You can have a different constant of integration on both sides of the singularity. So it really should be a piecewise function with two constants of integration, instead of a one-size-fits-all.
If you go beyond the real numbers, the integral of 1/z dz is complex log(z) + C. The log of z is ln|z| + 2*pi*k*angle of Z, where k is any integer. Evaluating across any two values of z is path-dependent, as it depends on how many complete cycles you make, to get between the lower bound and upper bound.
So we see that if we set the constant for the negative numbers equal to C - pi*i, and set the constant for the positive numbers equal to C, that we get back the familiar version, ln|x| + C.
bro forgor +c
i did, y
but you asked, so i responded
Bro asked if you knew the fault drop a comment then insulted you for doing it 😂
@@misterme-sports5193 my apologies! When you started the response with bro, I thought you were trolling, hahahah! But yeah, nice job finding the error. Sorry about that
@@shadowiz6506 totally my bad. When I saw the "bro" in the response, I assumed he was trolling and not answering a question. My mistake
@ the original poster -- The host of this site is not your "bro."
In fact, the shear symbol "Integral(1/x, dx)" is not well defined if you take seriously a definition of the indefinite integral. One essential factor is missed in most materials/books when dealing with it. Namely, to have a nice theory you start with a function f:D -> R which must be defined on a connected set D, which in the case of reals means an interval. Then, the proposition which claims that any two antiderivatives are equal up to some constant C is true. So in this perspective when we write Integral(1/x, dx) in fact it is a shorthand for two integrals: Int(f1(x), dx) with f1:{x >0}->R, where f1(x)=1/x or Int(f2(x), dx) wher f2(x)=1/x. Remember 1/x as R\{0}->R is not defined on a connected set, thus we take as a domain either {x > 0} or {x < 0}.

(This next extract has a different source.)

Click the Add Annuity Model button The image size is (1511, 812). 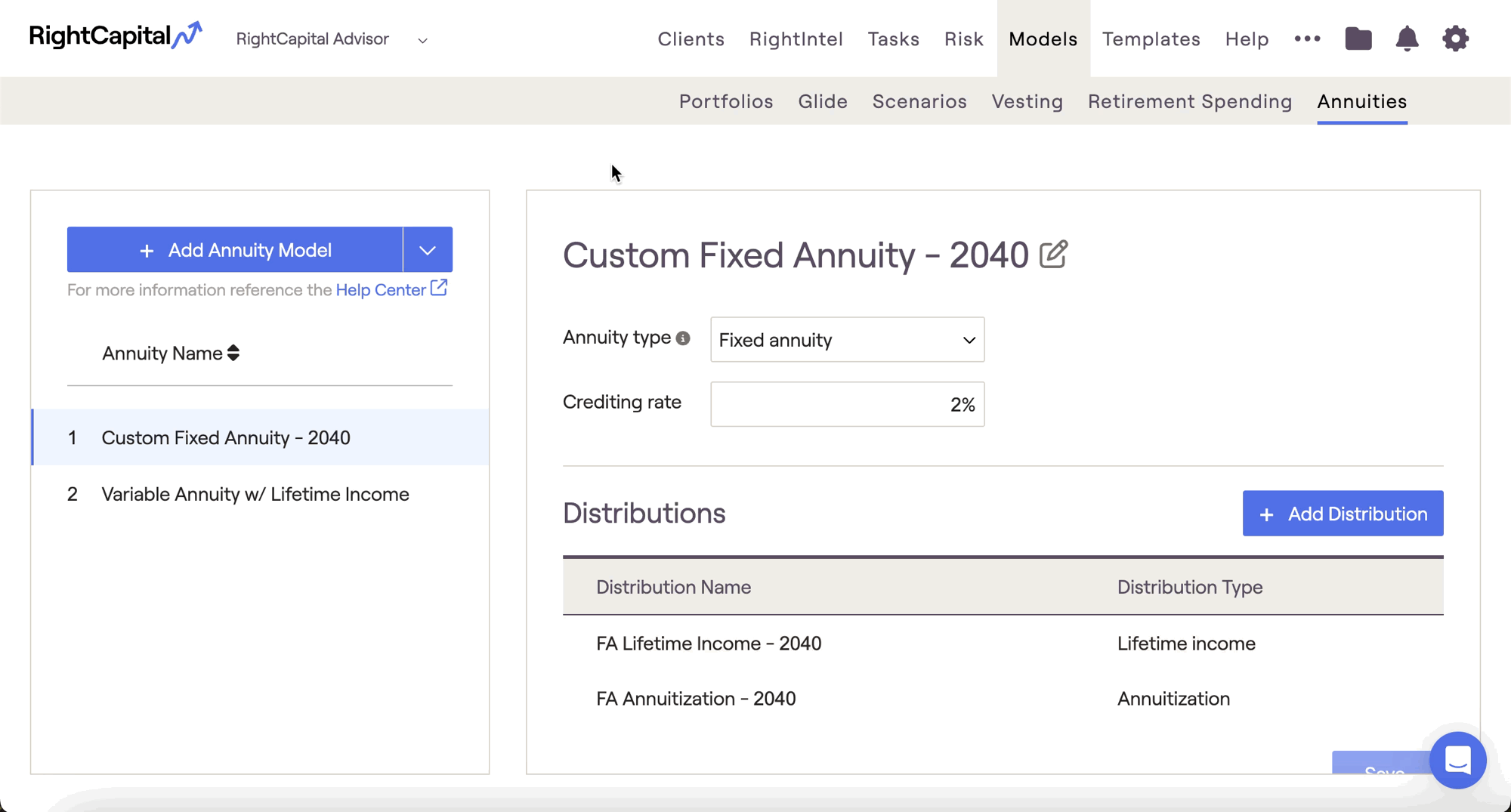235,250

Well done. Yeah, we can think of it as an adjoined piecewise function
Actually, the indefinite integral of 1/x is:
log|x| + C(x)
where the log is natural and C is a locally constant function (hence C(x)= a constant for x0).
You are correct! Great explanation
technically using the complex definition of ln(x) the domain is expanded to include the negative numbers and as far as real numbers the imaginary parts which will come with this definition of ln(x) will cancel out in any definite integral as it will always be pi*i, hence in this context where you are allowing logs of negative numbers shouldn't ln(x) be fine without the modulus?

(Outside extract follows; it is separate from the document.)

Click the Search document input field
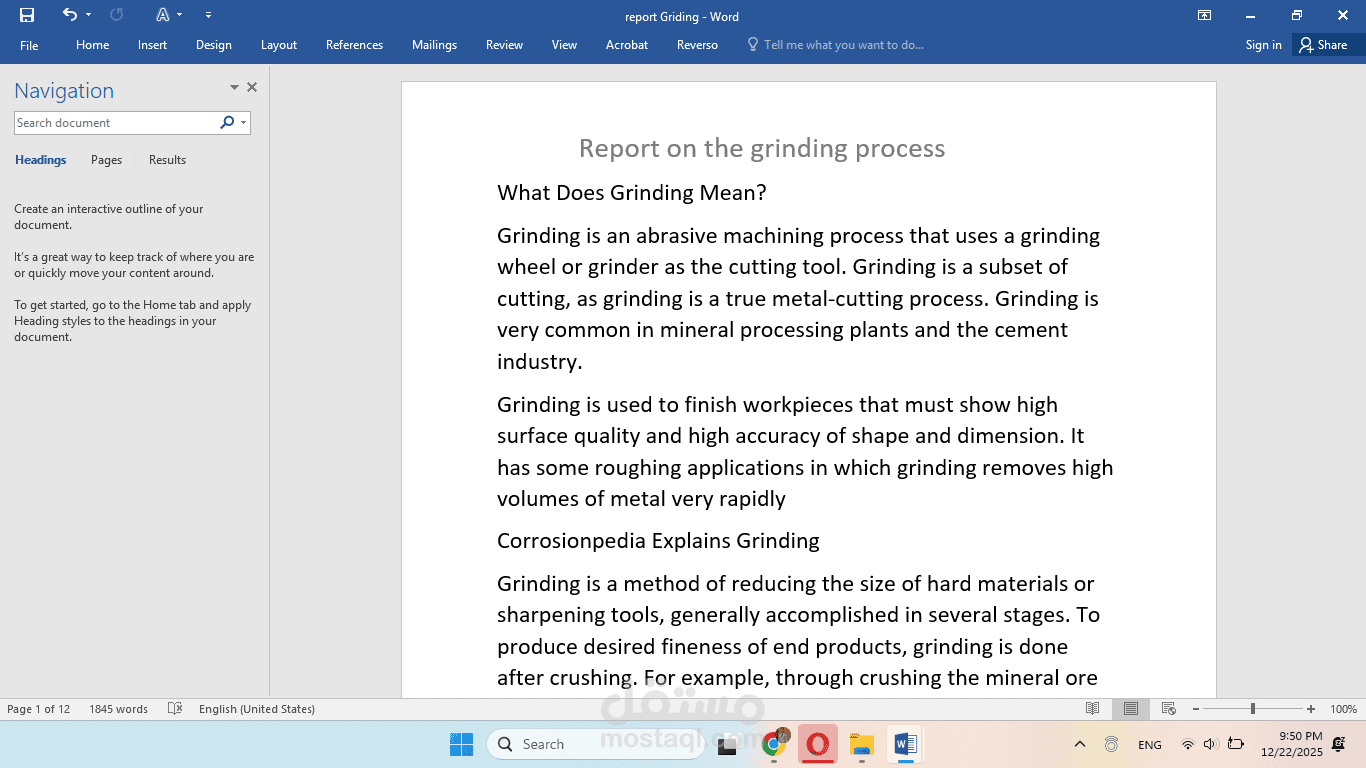Image resolution: width=1366 pixels, height=768 pixels. (x=115, y=122)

@@abcalphabet this video is focused on R, not the generalized a+bi abscissa and ordinate representation of a number where a non zero b would have a complex plane projection. The default modus operandi ( pun intended) for this course curriculum, unless otherwise noted, focuses on R.

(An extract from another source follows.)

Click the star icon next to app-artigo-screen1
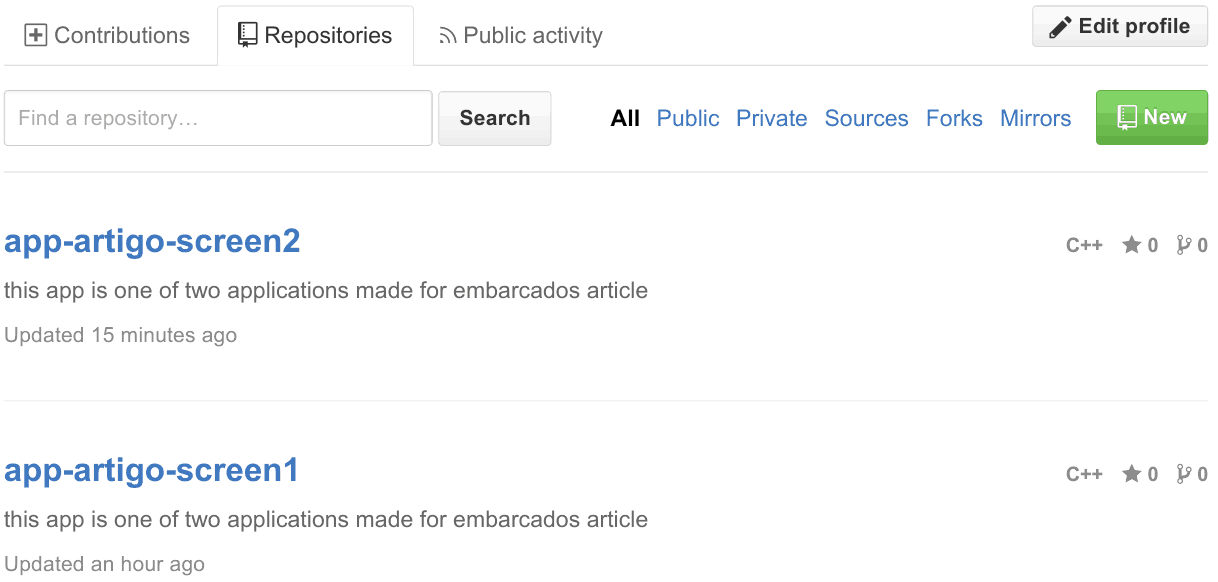1218x582 pixels. pyautogui.click(x=1133, y=473)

But, that could be a topic for another future video idea!
4:43 that kind of mistake can happen with derivatives too.
technically hte two pieces of ln|X| can also have different constants. So it's really f(x) = ln(x) + c if x > 0 and ln(-x) + d if x < 0.
Yes, absolute value function can be represented by a piecewise function
@@NumberNinjaDave I think that you're missing the main part of their comment. The absolute value doesn't change the value of the constant. For example, f(x) = ln(x) + 6 if x > 0 and ln(-x) + 3 are is also an antiderivative for 1/x, even when the constants are different.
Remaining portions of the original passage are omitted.